Reproduce the records verbatim, starting at the very first line and ending at the line that contains "Action: pyautogui.click(x=208, y=259)", with that line included. Omit the pictures.

> MATERIAL PROVIDED:
· · · ·

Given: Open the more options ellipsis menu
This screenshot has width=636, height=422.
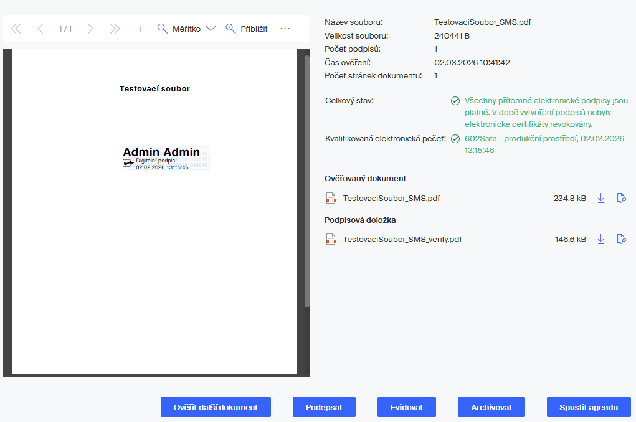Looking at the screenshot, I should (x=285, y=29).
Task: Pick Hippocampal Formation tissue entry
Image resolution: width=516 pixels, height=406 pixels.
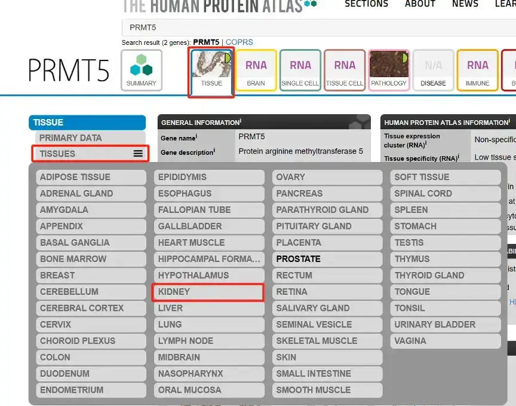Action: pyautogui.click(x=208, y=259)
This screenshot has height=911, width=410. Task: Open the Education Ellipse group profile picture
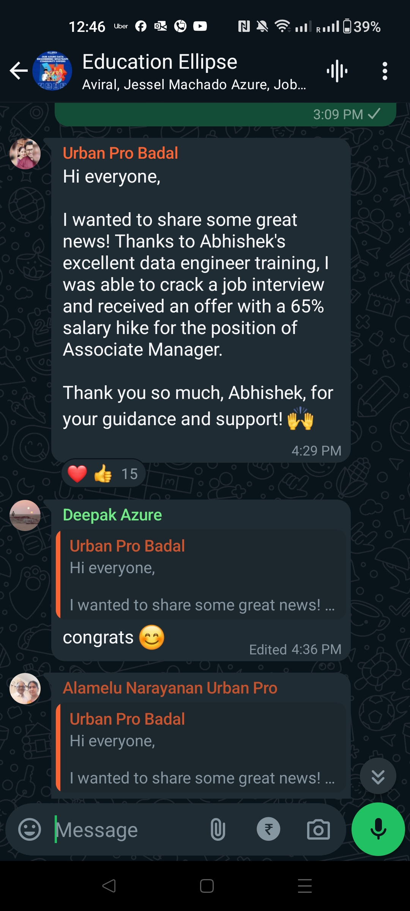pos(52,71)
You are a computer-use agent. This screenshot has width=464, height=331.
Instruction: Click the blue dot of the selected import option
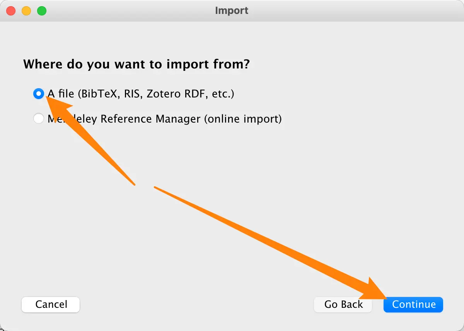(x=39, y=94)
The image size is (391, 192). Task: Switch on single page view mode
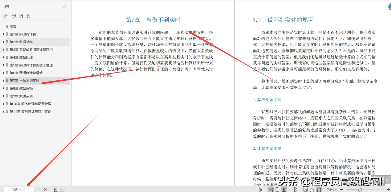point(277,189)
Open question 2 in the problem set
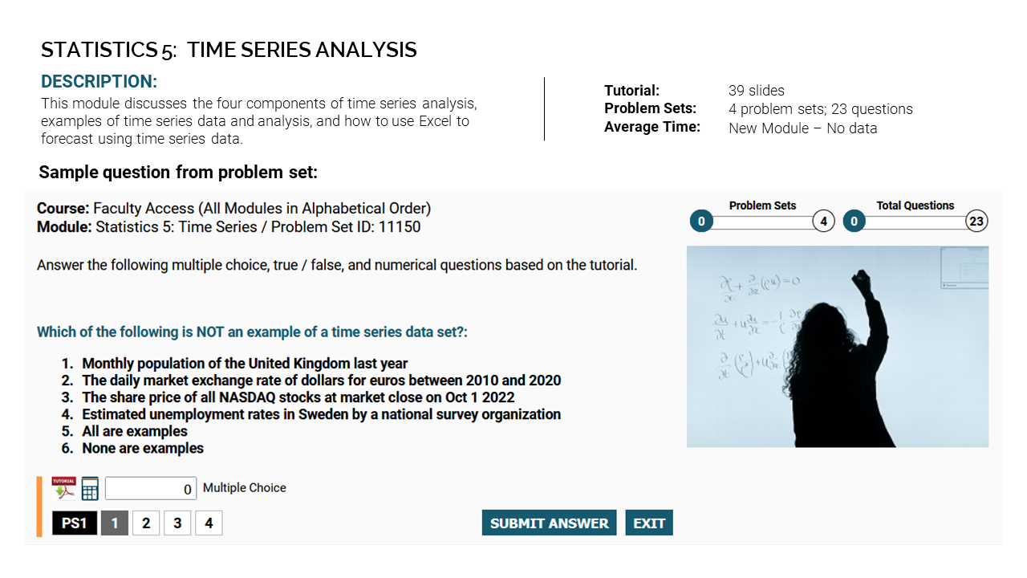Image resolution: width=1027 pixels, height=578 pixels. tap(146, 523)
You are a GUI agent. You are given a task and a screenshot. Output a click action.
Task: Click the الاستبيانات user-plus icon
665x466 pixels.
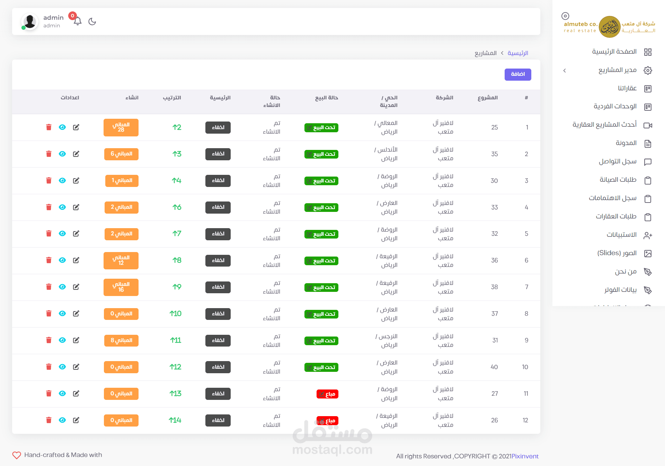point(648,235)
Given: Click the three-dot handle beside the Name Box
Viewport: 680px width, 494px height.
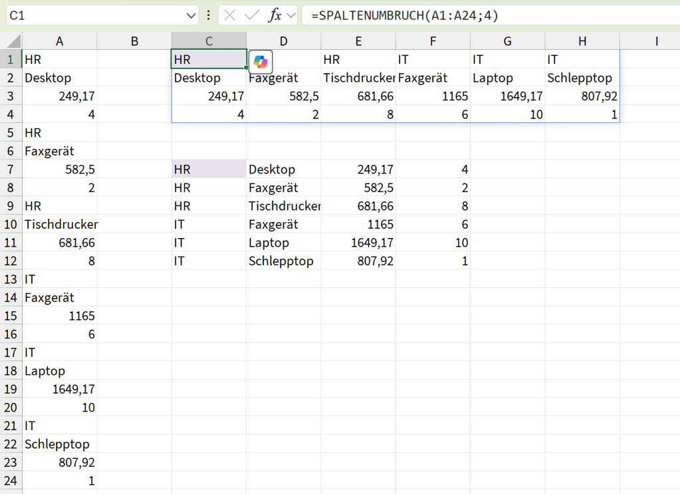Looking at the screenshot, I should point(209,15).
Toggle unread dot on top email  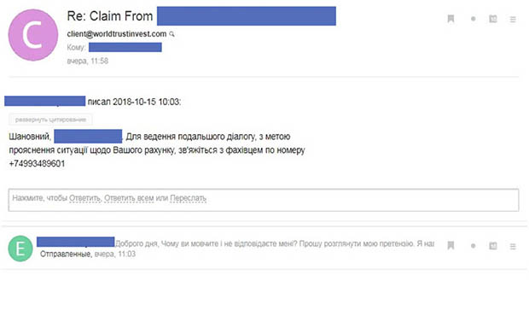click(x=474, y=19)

· · · ·

> EXERCISE SOLUTION:
Given: Open the more options ellipsis menu
This screenshot has width=636, height=422.
Looking at the screenshot, I should (x=285, y=29).
Task: Pick Hippocampal Formation tissue entry
Image resolution: width=516 pixels, height=406 pixels.
Action: pyautogui.click(x=208, y=259)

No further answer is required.